Instead of a diary, I told my dog the things I told no one else, believing that she alone knew me. I told her who I loved, what I was scared of, things about me I hated, things I hoped for. I recounted the injustices, slights, and micro-cruelties I had suffered. Or at least believed I’d suffered. The difference between belief and truth – the side of the story the listener favors – seems the determining factor of whether we feel known.
I’d come to expect the latter from the people in my house, who, with the exception of my older brother, did love me. They just didn’t get me. They didn’t believe my beliefs, didn’t think I was feeling what I was feeling, didn’t think reality warranted my responses. They provided for me, educated me, clothed me, opened their doors to my friends for sleepovers and family car trips, acknowledged all birthdays and holidays, gave me gifts, books, dress-up clothes for dances, dance lessons, piano lessons, summer camp adventures.
In the 5th grade, in the middle of 4th period dissection of cow eyes and hearts, the band leader came to entice students to join the band. He demonstrated the wind and strings instruments – for the girls – the brass and percussion instruments – for the boys. Cathy C. and I looked right at each other and made our pact. My parents who loved but didn’t understand me paid for coronet rental for the first semester, then went on to buy me my own coronet. Never once did they imagine I didn’t like playing it, couldn’t master the technique of the cold, hard mouthpiece, that I was afraid I’d ruin my lips and end up unkissable by the boys (a joke my Uncle told me thinking I’d see through it, but I didn’t), that I was waging a gender boundary war and would have happily left my brass arms on the field as soon as someone ended the damn battle.
I told my pain to the dog. We’d walk long afternoons in the field across from our house. I’d make up elaborate tales in which my dog and I were the lone people in a new land, lone survivors after a disaster. I was Joy Adamson and she was my Elsa. In winter months, I’d pretend we were lost in the mountainous caves of snow banks; a couple of times I forgot I was pretending and the cold and fear took over. I cried into my dog’s snowy neck, overcome with a baseless terror that no one would ever find us.
I wonder if my Mother ever confided in the dog. She certainly didn’t have me around to share her world with, and marriage in the late 1950’s didn’t require emotional sharing. In my parents’ generation, people didn’t think about nurturing or tending marriages, just about being in them and doing what you were supposed to do. Marriage was a set of complementary roles and obligations. My parents didn’t benefit from consciousness raising or the feminist rewriting of rigid gender roles. My mother has never examined her V with a hand-held mirror; my Father has never allowed himself to know his own feelings.
Perhaps my Mother and I shared separate intimacies with the dog. Even if I’d been around, I was not the right audience for my Mom, nor was she the right listener for me. I didn’t make sense to her, and all the love she held for me never seemed to matter in the moments where I just wanted someone to understand me. She offered right action, exactly what women of her generation were told to offer. Feminism came in between us, and I demanded to be understood.
Even today, we find it hard to share our inner worlds. I am exasperated with her, can feel my eyes rolling to the back of my head at the mere thought of talking to her on the phone.
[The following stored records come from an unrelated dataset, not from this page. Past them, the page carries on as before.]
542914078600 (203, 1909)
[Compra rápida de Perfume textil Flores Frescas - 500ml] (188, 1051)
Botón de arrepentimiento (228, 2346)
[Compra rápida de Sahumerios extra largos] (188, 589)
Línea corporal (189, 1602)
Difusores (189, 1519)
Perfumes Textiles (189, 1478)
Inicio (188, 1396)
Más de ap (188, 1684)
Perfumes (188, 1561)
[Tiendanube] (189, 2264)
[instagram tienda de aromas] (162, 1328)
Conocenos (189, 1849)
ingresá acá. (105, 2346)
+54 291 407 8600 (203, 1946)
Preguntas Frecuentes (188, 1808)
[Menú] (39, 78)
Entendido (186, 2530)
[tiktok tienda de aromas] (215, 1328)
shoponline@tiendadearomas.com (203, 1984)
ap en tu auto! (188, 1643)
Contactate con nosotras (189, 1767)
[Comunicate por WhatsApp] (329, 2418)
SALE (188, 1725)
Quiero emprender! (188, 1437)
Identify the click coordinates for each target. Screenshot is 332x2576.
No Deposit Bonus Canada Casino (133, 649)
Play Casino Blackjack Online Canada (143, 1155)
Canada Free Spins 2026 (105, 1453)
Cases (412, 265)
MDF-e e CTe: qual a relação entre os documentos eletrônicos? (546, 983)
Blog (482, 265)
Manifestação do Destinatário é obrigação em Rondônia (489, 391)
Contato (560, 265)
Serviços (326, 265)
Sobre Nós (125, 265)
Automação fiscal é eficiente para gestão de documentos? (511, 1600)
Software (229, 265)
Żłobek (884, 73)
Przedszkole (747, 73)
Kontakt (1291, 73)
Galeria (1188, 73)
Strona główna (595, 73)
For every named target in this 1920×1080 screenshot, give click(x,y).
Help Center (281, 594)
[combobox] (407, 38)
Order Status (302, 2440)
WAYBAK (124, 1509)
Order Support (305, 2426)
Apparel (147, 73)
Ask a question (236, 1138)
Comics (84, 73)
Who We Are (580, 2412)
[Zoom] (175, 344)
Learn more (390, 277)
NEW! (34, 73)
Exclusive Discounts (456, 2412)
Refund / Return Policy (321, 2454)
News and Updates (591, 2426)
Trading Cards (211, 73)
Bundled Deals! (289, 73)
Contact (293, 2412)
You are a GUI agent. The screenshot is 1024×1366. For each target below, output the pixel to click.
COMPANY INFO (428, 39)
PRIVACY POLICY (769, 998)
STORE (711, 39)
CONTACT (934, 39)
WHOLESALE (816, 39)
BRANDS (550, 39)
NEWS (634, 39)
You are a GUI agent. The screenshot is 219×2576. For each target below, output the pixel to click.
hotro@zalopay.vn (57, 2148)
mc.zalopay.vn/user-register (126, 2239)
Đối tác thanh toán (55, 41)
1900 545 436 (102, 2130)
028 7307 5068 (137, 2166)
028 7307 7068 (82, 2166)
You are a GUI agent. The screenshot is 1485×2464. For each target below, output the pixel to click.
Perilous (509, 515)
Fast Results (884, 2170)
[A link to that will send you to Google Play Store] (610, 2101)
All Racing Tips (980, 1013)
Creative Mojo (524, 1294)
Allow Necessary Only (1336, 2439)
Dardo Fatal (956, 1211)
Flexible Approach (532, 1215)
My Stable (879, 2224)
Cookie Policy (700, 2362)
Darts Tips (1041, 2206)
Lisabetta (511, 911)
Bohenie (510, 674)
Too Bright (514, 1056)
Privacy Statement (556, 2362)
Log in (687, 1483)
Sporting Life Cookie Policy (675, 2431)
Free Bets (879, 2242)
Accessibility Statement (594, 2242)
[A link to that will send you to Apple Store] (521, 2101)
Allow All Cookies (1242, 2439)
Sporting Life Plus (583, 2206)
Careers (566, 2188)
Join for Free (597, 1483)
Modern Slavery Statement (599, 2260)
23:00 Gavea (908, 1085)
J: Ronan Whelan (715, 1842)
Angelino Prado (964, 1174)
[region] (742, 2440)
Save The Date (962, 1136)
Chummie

She is way more diplomatic than I am and tries her best to be cheerful, always cheerful, always finding the positive, reminding me how strong and capable I am, how much I have to be grateful for, while simultaneously noting every possible way in which things have gone wrong for her or my Dad. All I really want is an, “Oh Honey, I know that hurts. I’m here for you.”
My dog never negated my feelings, my truths, my experiences. In her presence I was free simply to have them. She never once told me that things would be OK or that I didn’t really need to see things like that and why was I making so much out of things and didn’t I think I could find something positive in all this and stop feeling sorry for myself? Every doleful brown-eyed gaze told me she knew. She just knew. I’m right here, she offered with her wet nose and pink tongue and tail thump.
I’m not so out of touch with reality to think my dog actually understood me. She knew only about six words, after all. And you could fool her by saying something really awful but in the enthusiastic, “Do you wanna go outside and play?” voice, and she’d ignite with excitement. So how is it I allowed her to love me without faulting her for not understanding me?
I’m changing my understanding of understanding. My words, the contents of my head, my exact feelings – hell, I barely comprehend them. Maybe we don’t need to be understood and comprehended, studied, learned, or analyzed into a logical sequence, flow chart or decision-tree. Maybe we just need to be noticed, held, nuzzled, assumed to be the person another is oh-so-happy to see. The wag-tail enthusiasm for our very being, regardless of whatever we are thinking or feeling in any given moment – the reminder that someone is here, simply here – this, I know now, is how I feel loved.
The other day, I told my husband something about a very old but particularly painful moment. Told him, not the dog. Told him because I hoped I could be known not just loved. “I’m right here,” he read off the cue card. My tail thumped. He put the card down and repeated it again. “Honey, I’m right here.” I have no idea if he understood me, but I believe he did.